__Activité__. Pouvez-vous recopier mot pour mot le passage du texte sur les pilules contraceptives qui va de « Vingt-cinq étrangers et » à « de France ! » ?

__Texte de lecture__.
Paris, le jeudi 18 avril 2013 – La France a demandé à l’Agence européenne du médicament (EMA) de procéder à une réévaluation du bénéfice/risque des pilules contraceptives de troisième et quatrième génération. Il s'agissait notamment de déterminer si des changements d’indications étaient nécessaires face au risque accru d’accidents thrombo-emboliques. Après avoir initialement fait part de son refus de répondre à une telle requête, l’EMA l’a finalement accepté en application d’une nouvelle procédure récemment mise en place pour améliorer la sécurité des produits de santé.
Vingt-cinq étrangers et un Français
Comme le suggère le premier mouvement de l’EMA, les experts européens ne paraissent pas partager l’inquiétude des autorités françaises concernant les pilules contraceptives. Cette position ne s’arrête pas uniquement aux responsables sanitaires, mais également aux praticiens spécialistes. Ainsi, le Journal of Family planning and reproductive health vient-il de publier la tribune de vingt-six gynécologues exerçant dans plusieurs pays d’Europe (de la Belgique au Portugal en passant par la Suisse ou l’Allemagne) et aux Etats-Unis qui se montrent assez sévères vis-à-vis de la réaction des autorités françaises sur ce dossier. Un médecin français, le docteur David Serfaty auteur entre autres d’un ouvrage sur l’avenir de la contraception, s’est associé à ses confrères étrangers pour signer ce texte.
Mieux vaut prendre la pilule que de faire le tour de France !
Intitulé « Une nouvelle panique à la pilule ? Comment en sommes nous arrivés là et comment y faire face » cette tribune considère que le climat émotionnel et passionnel (voire « idéologique ») qui s’est installé en France rend très difficile l’exercice de toute « pensée critique » et « censée ». Or rappelle-t-il, les données disponibles sur le risque thrombo-embolique associé aux pilules de troisième et quatrième génération sont « incomplètes ou controversés ». En tout état de cause, notent-ils : « Le risque de mort par un accident thrombo-embolique veineux est faible (…) inférieur au risque associé à des activités courantes comme le cyclisme » observent-ils. Ils insistent par ailleurs sur le fait que de « nombreux facteurs peuvent augmenter le risque d’AVC ce qui rend difficile les études épidémiologiques et ce qui peut expliquer les résultats contradictoires ». Dès lors, estiment-ils que plutôt qu’une réaction épidermique, les femmes ont besoin d’un suivi attentif reposant sur la prise en considération au cas par cas de leurs facteurs de risque et qui permette une évaluation pour chacune d’elles du bénéfice/risque de la prescription. A contrario, la position française a entraîné une crise au « détriment de tous, et notamment des femmes » concluent les auteurs.
La voix de l’étranger
Voilà une analyse qui confortera la majorité des professionnels de santé Français qui sur le site JIM ont été 85 % à considérer que la réaction du ministère dans « l’affaire » des pilules de troisième génération avait été disproportionnée. Cette position de ces praticiens étrangers va également dans le sens des commentaires de plusieurs gynécologues français, dont les professeurs Israël Nisand et le docteur Brigitte Letombe qui ont durement regretté le manque de discernement des autorités sur ce dossier. Autant de contestations qui n’ont été nullement prises en compte par les autorités.
Reste à savoir si cet appel venu d’ailleurs aura plus de succès.

__Données fournies__.
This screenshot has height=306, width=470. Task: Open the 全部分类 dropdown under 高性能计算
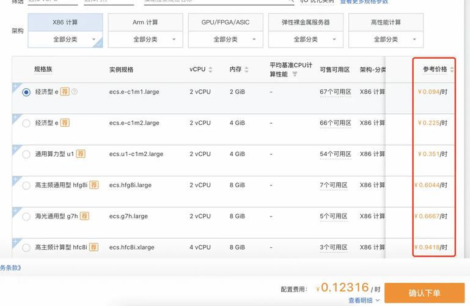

__Réponse attendue__.
Vingt-cinq étrangers et un Français
Comme le suggère le premier mouvement de l’EMA, les experts européens ne paraissent pas partager l’inquiétude des autorités françaises concernant les pilules contraceptives. Cette position ne s’arrête pas uniquement aux responsables sanitaires, mais également aux praticiens spécialistes. Ainsi, le Journal of Family planning and reproductive health vient-il de publier la tribune de vingt-six gynécologues exerçant dans plusieurs pays d’Europe (de la Belgique au Portugal en passant par la Suisse ou l’Allemagne) et aux Etats-Unis qui se montrent assez sévères vis-à-vis de la réaction des autorités françaises sur ce dossier. Un médecin français, le docteur David Serfaty auteur entre autres d’un ouvrage sur l’avenir de la contraception, s’est associé à ses confrères étrangers pour signer ce texte.
Mieux vaut prendre la pilule que de faire le tour de France !